Sunday, August 28, 2016

People in the Lab

There are two groups of people in the lab. There's the clinical laboratory scientists (CLS). They do all of the tests on the blood and put it in the machines. They're generally a pretty introverted group. They usually have a bachelor's degree in CLS, although some of them are lab technicians, in between phlebotomists and CLSs for training.
Then there are the phlebotomists. I mostly spend my time with them. There are three shifts: a.m. (4:30 a.m. to 12:30 p.m.), p.m. (12:30 p.m. to 8:30 p.m.), night (8:30 p.m. to 4:30 a.m.). I work with the a.m. shift on Saturday mornings.

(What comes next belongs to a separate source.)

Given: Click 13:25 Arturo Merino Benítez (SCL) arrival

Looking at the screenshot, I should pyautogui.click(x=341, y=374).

There are career phlebotomists, and there are people who are phlebotomists while they go to school, or to get 1000 hours or so of patient interaction time for graduate school.

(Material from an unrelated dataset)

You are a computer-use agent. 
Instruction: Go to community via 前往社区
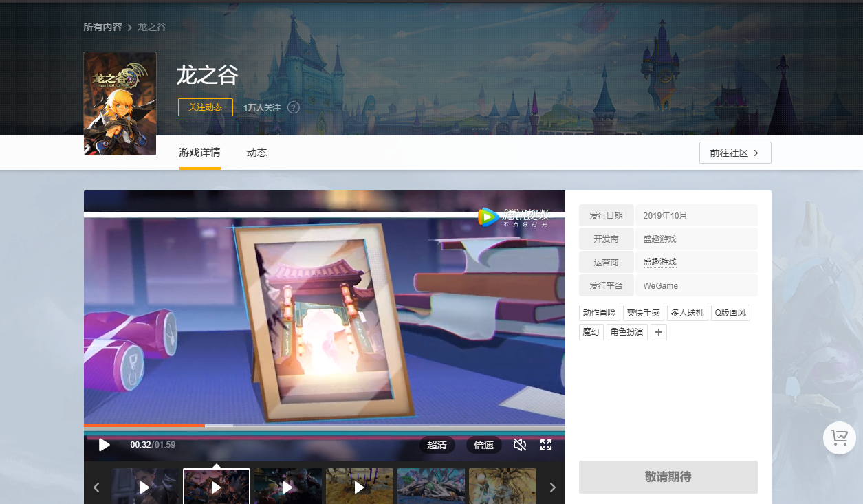tap(734, 153)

I spend most of my time with:

  • a former teacher in Afghanistan who immigrated in 1993. Her husband works in another part of the hospital, watching patient's vitals. 
  • a woman whose son is a genius with machines and is going to the best diesel mechanic school in the country.

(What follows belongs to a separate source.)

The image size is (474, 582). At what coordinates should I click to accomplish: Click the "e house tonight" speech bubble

  • another woman who is Filipino and whose son is on the football team at his high school
  • a last woman who's Creationist and conservative (honestly can't think of anything else that I know about her, probably because she is so hardworking that I haven't tried to interrupt her for a long conversation)
I've been volunteering for a year, around 130 hours. I've learned some interesting things. Phlebotomists don't like wet dark green LACTV tubes which have to be kept on ice, but the labels peel off if they get too wet, so they prefer if the tubes are in a glove or the outer pocket of the biohazard bag, with the ice in a separate compartment. They also don't like leaky specimens, like urines for example (sort of obvious), and they can't do tests on tubes from the ER that come in without a time that the blood was collected. They also dislike unnecessary blood cultures (Bactens), which are cultures where bacteria/fungi in the blood can grow so that they can be identified, but anyways, they take a lot of processing. They're not being lazy; they're just buried in work and need to get on to the next specimen. On the other hand, they don't mind unnecessary blood. Actually, extra blood lets them add on extra tests to the same set of vials instead of having to stick (draw blood from) the person again. Speaking of sticking, one time they told me that they love when doctors let them stick someplace other than the arm when someone's a hard stick. Hard sticks are when the vessels in someone's arm are hard to get blood out of because they've had so many IVs and blood drawn from veins. Other possible places to draw blood are the wrist, the legs, and sometimes the neck.



http://ascendreferencemanual.com/ref/images/stories/large/bactec-culture-bottles.jpg
Image result for Bactec blood microbiology bottle
Bacten: aerobic and anaerobic. Blood goes in the bottle. Bottle goes in a machine for 2-10 days. If bacteria or fungi start growing, there's something wrong with you.